I spent a session rebuilding the search in my job board app. The old version had a handful of problems that were easy to miss individually but added up to genuinely bad results. Here's what I found and fixed.

The Setup

The app crawls Swedish job sites, extracts structured data (tech stack, company info) using an LLM, and lets you search for companies by technology. Search runs on PostgreSQL only (no Elasticsearch, no external search service).
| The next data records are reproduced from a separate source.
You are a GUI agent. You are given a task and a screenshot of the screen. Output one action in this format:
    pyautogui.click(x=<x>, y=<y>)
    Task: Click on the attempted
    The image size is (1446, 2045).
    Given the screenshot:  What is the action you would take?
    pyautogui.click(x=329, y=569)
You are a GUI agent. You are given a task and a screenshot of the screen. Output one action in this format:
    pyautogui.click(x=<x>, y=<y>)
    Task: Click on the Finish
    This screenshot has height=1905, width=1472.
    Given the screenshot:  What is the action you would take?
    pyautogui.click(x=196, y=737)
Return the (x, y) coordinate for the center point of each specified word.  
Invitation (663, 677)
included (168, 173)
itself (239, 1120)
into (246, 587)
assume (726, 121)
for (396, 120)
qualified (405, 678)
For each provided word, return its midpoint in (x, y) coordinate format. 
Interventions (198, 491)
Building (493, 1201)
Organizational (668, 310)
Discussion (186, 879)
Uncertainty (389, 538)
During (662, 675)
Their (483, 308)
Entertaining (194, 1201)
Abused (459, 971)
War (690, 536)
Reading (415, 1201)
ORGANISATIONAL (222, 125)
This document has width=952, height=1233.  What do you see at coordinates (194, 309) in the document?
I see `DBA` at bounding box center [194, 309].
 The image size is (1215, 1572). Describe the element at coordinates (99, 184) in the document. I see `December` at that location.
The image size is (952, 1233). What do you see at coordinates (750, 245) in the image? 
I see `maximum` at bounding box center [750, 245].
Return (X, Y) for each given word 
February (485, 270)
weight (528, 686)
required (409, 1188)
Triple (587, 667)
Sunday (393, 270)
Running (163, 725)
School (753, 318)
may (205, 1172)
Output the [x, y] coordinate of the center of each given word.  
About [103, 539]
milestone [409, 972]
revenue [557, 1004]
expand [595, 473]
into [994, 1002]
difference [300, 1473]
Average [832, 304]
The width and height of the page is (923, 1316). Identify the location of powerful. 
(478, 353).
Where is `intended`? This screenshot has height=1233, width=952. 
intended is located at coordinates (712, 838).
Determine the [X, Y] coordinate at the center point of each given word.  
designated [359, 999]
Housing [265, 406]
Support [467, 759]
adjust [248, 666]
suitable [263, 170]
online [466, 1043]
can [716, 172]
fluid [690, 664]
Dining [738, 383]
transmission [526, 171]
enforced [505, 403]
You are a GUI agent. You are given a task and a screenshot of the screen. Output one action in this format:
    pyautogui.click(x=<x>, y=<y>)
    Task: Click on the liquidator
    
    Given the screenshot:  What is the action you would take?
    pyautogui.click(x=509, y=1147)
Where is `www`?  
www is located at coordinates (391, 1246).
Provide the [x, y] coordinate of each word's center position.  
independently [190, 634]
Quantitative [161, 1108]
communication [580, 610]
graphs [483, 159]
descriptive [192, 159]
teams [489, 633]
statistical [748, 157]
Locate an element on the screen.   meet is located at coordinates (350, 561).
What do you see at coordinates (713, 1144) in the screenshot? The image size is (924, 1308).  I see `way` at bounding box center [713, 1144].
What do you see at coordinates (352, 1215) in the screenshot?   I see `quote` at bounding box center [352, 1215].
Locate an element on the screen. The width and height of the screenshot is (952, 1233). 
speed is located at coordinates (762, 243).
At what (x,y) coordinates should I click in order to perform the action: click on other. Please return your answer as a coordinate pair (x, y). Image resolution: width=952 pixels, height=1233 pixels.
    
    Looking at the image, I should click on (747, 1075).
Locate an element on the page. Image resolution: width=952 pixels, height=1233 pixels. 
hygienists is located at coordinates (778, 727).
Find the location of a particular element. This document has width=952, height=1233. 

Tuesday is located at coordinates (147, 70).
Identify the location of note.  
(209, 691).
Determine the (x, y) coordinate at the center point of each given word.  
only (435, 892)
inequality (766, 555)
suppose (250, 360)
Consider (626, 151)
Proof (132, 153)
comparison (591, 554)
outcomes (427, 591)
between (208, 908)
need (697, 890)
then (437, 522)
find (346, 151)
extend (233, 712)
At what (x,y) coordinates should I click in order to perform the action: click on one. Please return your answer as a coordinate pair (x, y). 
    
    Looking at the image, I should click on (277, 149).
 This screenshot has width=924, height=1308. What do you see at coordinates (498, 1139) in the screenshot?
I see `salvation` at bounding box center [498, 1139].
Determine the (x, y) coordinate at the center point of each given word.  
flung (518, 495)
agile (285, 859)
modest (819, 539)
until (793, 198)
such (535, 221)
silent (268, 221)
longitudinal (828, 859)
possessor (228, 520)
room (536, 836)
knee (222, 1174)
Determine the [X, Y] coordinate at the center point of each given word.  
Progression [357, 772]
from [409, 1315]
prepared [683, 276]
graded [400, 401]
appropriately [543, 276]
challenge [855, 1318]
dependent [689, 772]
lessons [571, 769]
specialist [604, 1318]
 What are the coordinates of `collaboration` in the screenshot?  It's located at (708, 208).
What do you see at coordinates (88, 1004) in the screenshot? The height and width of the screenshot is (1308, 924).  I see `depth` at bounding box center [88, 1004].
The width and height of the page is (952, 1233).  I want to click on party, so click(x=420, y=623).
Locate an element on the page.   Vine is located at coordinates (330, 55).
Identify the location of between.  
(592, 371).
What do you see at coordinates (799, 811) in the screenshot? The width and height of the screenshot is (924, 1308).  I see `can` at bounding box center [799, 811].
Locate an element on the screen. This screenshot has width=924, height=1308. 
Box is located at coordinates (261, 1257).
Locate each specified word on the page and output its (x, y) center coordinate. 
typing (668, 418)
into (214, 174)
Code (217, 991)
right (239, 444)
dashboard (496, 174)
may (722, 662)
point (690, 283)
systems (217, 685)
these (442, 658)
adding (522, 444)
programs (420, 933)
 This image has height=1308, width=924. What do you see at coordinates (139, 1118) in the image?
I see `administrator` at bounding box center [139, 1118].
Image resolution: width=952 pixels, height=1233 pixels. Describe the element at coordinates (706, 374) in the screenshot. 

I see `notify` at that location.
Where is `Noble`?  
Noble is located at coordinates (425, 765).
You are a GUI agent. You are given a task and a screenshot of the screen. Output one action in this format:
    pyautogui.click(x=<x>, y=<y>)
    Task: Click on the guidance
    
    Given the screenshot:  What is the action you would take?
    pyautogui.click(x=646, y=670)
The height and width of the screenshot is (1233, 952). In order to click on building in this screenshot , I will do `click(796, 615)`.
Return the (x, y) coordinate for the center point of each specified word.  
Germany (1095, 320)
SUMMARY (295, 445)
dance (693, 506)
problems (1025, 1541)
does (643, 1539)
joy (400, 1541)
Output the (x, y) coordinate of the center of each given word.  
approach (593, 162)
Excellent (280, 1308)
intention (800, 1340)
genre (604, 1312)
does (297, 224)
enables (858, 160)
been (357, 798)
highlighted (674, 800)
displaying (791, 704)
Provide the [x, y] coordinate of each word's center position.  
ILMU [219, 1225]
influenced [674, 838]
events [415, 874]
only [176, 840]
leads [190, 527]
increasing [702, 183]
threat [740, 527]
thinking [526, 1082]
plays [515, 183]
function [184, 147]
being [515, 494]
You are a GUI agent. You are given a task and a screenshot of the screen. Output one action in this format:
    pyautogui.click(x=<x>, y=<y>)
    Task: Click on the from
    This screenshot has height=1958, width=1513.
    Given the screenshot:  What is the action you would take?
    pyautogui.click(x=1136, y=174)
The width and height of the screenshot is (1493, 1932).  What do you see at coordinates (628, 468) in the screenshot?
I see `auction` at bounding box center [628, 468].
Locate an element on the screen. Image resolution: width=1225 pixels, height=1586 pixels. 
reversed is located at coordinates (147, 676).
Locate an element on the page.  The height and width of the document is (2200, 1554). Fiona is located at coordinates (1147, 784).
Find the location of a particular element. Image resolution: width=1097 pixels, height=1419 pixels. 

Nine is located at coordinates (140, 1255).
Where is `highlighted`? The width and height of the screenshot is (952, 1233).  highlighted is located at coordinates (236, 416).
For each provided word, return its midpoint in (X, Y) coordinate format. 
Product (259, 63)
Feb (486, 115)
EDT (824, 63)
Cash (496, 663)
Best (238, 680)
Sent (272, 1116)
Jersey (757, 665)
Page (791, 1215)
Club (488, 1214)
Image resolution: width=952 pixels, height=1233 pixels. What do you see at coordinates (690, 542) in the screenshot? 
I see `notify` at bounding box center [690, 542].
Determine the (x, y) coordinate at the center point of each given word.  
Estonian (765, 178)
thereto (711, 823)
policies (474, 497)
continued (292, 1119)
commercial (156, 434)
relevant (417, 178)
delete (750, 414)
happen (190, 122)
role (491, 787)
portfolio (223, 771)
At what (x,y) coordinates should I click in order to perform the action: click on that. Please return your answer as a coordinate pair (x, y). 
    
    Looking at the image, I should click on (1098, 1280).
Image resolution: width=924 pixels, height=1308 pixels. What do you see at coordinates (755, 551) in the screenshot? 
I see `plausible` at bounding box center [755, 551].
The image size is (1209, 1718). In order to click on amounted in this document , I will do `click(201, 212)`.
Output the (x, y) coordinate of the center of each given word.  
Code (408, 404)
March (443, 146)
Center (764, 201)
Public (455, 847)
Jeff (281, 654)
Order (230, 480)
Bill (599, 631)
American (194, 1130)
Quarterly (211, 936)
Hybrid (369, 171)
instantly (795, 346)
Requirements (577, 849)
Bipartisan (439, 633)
Just two tiers: full-text search (FTS) for exact keyword matches, and trigram similarity as a fuzzy fallback for typos and partial words.

Category Labels in the Search Index

The search text for each company (which was extracted from the tech profile produced by the LLM, and stored in a db column) could look like this: Languages: Java 21. Frameworks: Spring Boot. Tools: Docker. This meant searching for "tools" matched every single company that had any tools listed. The word "tools" was in the index for all of them. Same for "languages", "frameworks", etc. Strip all category labels. The search text is now just a flat list: Java 21 Spring Boot Docker. The labels were for humans reading the data — the search engine doesn't need them.

No Stemming

I was using PostgreSQL's simple text search config, which does zero linguistic processing. Searching "developing" wouldn't match a company description containing "develop". Switching to english config enabled stemming, so word variations now match correctly.

Side note

I was originally using a text-embedding model running locally on ollama (nomic-embed-text:v1.5) and the pg_vector extention to produce a similarty vector from the entire search text. But its application to this problem was not the right choice, as it gave nearly random results on my trial runs (how I wanted to use the app). The cosine distance of the vectors did not encapsulate what I wanted in terms of search efficacy. I will have to investigate other use cases for this, because it was quite simple to set up, and the embedding model I used was lightning fast. So was the the postgres query for finding similarly angled vectors (cosine distance)

Everything Ranked Equally

Company name, tech stack items, and a 200-word company description all had the same weight in search results. A company called "Spring" should rank higher for the query "Spring" than a company that happens to mention spring in a paragraph about their office renovation. PostgreSQL's tsvector supports field-level weights (A through D). Company name gets the highest weight, tech stack gets medium, description gets the lowest.

The OR vs AND Trap in Fuzzy Search

This was the sneaky one. The trigram tier tokenizes multi-word queries and fuzzy-matches each word separately. My first implementation used OR logic: if any word matched, the company showed up. Searching "health tech" returned basically every company in the database. Why? Because the word "tech", a 4-letter prefix of "technology", fuzzy-matched against nearly everything. The "health" part was ignored entirely. Switching to AND logic fixed it immediately. Now all words must fuzzy-match, consistent with how FTS works. Trigram's job is to catch typos like "Postgre" -> "PostgreSQL", not to do semantic search. If you search "health tech" and a company has nothing related to health, it shouldn't show up, even if it's a tech company.

The Takeaway

Search is deceptively hard. Each of these issues seemed small in isolation, but together they made results feel random. The biggest lesson: be very deliberate about what goes into your search index and how multi-word queries combine. OR semantics in fuzzy search sounds generous and user-friendly until you realize it makes every short common word a wildcard that matches everything.